Question

I have a client that is sending to me a version 1 cookie with a comma delimite value. This should be ok in version 1 of cookies but not allowed in version 0.

So this it the cookie

test.cookie=1,1

Now when I read Cookie[] cookies = request.getCookies[] I am returned 2 cookies like this:

test.cookie=1
1=

So it is seeing the value of the cookie as a delimiter for the next cookie, which you would expect in version 0 of cookies. So the question is can I set the cookie version of the incoming HttpServletRequest before reading the cookies from it.

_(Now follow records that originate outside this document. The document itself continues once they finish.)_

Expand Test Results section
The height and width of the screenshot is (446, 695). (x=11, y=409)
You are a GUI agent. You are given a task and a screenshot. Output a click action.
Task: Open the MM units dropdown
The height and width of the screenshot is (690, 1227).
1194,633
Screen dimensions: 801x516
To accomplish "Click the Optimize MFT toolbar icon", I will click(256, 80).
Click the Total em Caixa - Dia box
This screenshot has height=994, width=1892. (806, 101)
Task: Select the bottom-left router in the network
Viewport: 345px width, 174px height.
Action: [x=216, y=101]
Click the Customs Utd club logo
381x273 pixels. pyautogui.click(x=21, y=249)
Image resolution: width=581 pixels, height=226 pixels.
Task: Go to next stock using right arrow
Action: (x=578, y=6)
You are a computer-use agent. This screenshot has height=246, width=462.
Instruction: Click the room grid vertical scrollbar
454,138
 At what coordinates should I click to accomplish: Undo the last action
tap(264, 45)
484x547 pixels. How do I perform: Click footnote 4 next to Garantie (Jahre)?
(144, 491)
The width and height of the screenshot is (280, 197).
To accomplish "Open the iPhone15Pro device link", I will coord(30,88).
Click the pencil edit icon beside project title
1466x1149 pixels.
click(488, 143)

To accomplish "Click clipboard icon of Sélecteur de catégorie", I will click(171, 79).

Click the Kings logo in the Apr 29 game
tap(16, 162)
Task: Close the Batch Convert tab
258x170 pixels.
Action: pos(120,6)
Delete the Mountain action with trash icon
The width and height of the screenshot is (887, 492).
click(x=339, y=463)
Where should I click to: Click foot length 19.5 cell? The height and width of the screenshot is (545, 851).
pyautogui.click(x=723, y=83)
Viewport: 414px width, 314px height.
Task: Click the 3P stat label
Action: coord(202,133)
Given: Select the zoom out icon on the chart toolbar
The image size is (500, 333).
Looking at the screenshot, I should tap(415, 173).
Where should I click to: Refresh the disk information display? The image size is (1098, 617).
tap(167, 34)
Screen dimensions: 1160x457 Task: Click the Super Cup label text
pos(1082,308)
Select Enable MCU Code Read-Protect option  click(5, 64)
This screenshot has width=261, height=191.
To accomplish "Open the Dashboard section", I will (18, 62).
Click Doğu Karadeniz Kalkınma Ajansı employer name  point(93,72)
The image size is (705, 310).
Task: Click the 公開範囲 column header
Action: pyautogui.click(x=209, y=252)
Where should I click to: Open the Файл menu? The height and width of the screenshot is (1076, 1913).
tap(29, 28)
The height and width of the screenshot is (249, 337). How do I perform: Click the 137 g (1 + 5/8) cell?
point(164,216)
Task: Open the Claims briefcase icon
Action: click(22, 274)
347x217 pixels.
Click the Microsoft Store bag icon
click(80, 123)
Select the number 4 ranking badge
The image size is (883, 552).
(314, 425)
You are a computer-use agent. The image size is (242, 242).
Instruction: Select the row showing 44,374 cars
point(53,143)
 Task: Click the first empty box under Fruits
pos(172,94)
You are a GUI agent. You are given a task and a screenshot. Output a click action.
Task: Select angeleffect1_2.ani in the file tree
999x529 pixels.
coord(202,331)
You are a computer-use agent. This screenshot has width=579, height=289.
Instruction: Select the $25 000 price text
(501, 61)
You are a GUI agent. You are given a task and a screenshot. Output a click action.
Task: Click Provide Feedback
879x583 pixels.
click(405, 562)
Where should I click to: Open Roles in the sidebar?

I know that there is a Cookie.setVersion(int) method but that is no use to me as I am not setting the cookie the container is. (which might be a clue actually to set the cookie version in the container which I will go and look at now)

Edit The way I have worked around this is to just read the headers and then read the value of the Cookie header which comes as a semi-colon delimited list and then parse each cookie name value pair myself thus the comma in the value of the cookie is then preserved correctly and I get just the one cookie. Be nice to know if there is a way of doing this with HttpServleRequest.getCookies() though.

Was it helpful?

Solution

According to RFC2965 and RFC2109 the , character needs to be in quotes when used in value fields, thus ",". That would help you to imply whether the comma is meant to separate two cookies or has a meaning in the value. In my understanding of RFC6265 the , is not allowed at all.

OTHER TIPS

If you don't have any control over the cookies from the client, then you are left with only option.
Read the cookies as two part and combine them yourself into a single cookie and then make use of it. Use something like the following:

new_cookie.setValue(cookies[0].getValue()+cookies[1].getValue());

Make the further manipulations with new_cookie

Encoding the value in cookie solved this for me.